Friday, February 20, 2015

City of Holyoke Featured in Global Urban Datafest: Smart Cities Challenge

On Saturday February 21, technologists, business strategists, policy analysts and designers will converge at Harvard Business School to invent and pitch ideas for challenges faced by two Massachusetts cities: Holyoke and Somerville. The event, the Global Urban Datafest: Smart Cities Challenge, is one of twenty simultaneous competitions in cities around the world. Unlike a traditional hackathon, where students rapidly code new apps and websites, this event aims to leverage the diversity in expertise across graduate schools in Boston.

Working with representatives from the Harvard Business School and Kennedy School, staff from the Office of Planning and Economic Development identified this approach and use of technology as a way to aide in solving these challenges faced by pedestrians traveling in downtown Holyoke.

“Every winter, municipalities across the Commonwealth face unique difficulties that arise from increased snow accumulation and limited resources available to address these challenges,” Mayor Alex Morse said. “Our office is regularly contacted by the public to remove snow from sidewalks outside of vacant buildings, which create difficulties for pedestrians and puts pressure on limited city resources. While we continue to address code enforcement concerns, we’re also excited to see how technology and innovation can be used to solve these problems and ultimately enhance the quality of life in Holyoke.”

“The results of this hackathon will complement ongoing efforts that aim to improve the pedestrian experience in Holyoke, like the Complete Streets ordinance, public infrastructure upgrades and the support of new private investment and destinations in the most walkable neighborhoods of the City” said Marcos Marrero, Director of Planning & Economic Development. “The technology to help address these problems exists, we just have to think creatively to see how it could work for Holyoke.”

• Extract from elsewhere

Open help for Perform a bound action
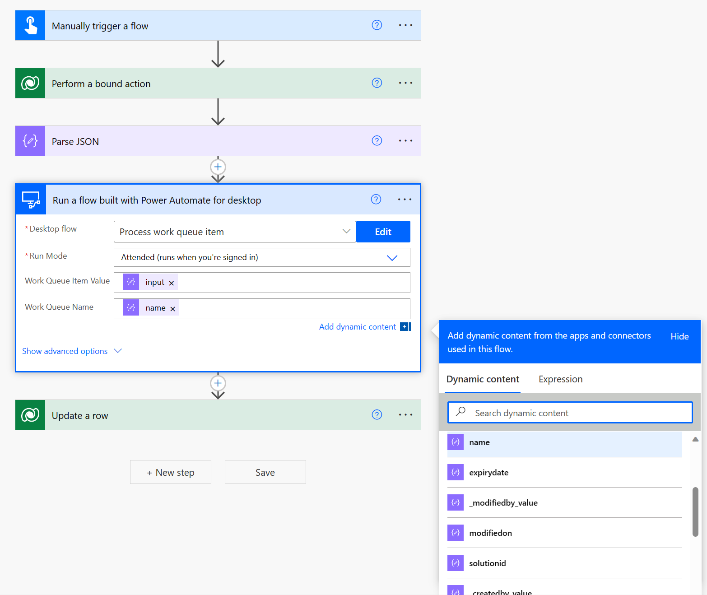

By using technical solutions in a way that improves services for citizens but is also cost-effective for governments, teams of students and community members will be asked to combine tools like design thinking and rapid prototyping to create concepts with strong value propositions for both cities and citizens. At the end of the day-long event, participants will present their recommendations to a panel of city representatives and other experts. The winners will receive ongoing support and mentorship to implement their ideas, as well as move on to become finalists in the global competition.